L’optimisation des activités de contrôle fiscal, la mise en conformité croissante des contribuables ainsi que la réduction des erreurs ont eu un effet significatif sur les recettes de TVA. En fonction des différents modèles et spécifications économétriques, l'augmentation des recettes de TVA sur la période 2014-2019 a été estimée entre 19 et 28 milliards d'euros dans les États membres ayant introduit un CRR au cours de cette période. Ces chiffres représentent une augmentation annuelle des recettes de TVA comprise entre 2,6 % et 3,5 %. Cette augmentation serait équivalente à une hausse potentielle des taux de TVA comprise entre 0,6 et 0,8 point de pourcentage.

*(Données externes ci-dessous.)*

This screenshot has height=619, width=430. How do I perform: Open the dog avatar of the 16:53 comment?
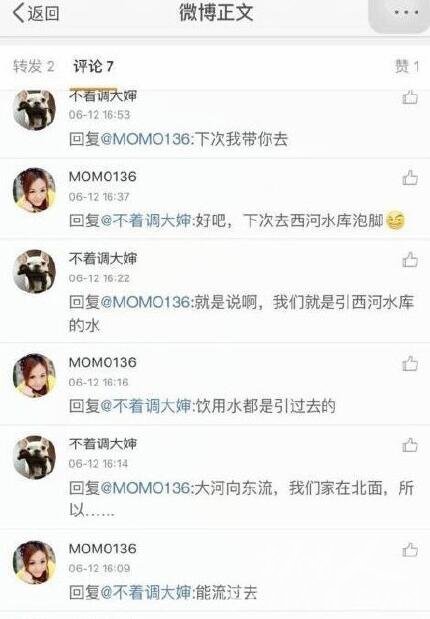(x=34, y=109)
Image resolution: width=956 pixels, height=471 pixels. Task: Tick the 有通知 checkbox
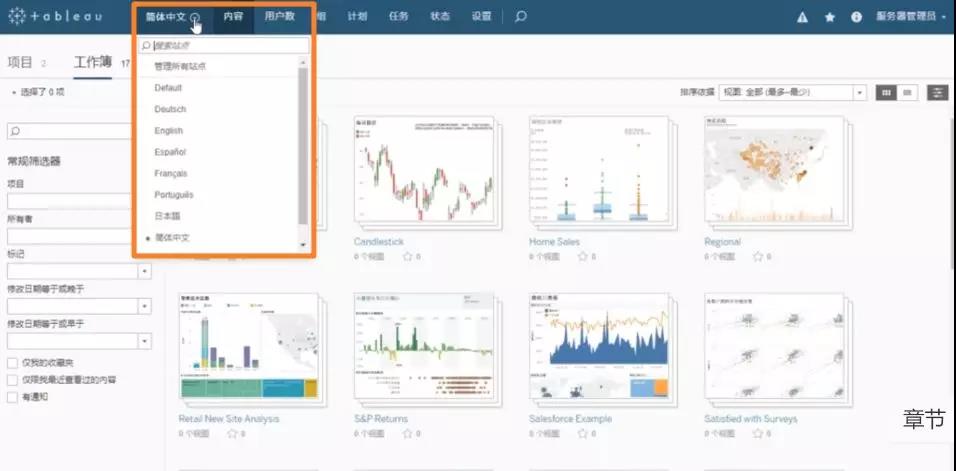12,397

Les coûts additionnels liés à ces évolutions technologiques, assumés par les autorités fiscales sont infimes en comparaison de l’augmentation des montants de TVA collectés. Les coûts de mise en œuvre annualisés ont été estimés entre 0,6 et 1,1 million d'euros pour le listing TVA et le système SAF-T, entre 4,5 et 16,5 millions d'euros pour les CTCs et 25 millions d'euros pour la facturation électronique. La plupart des coûts correspondent à des frais d'installation informatique. Les coûts d’abonnement représentent entre 5 et 20 % du total des dépenses.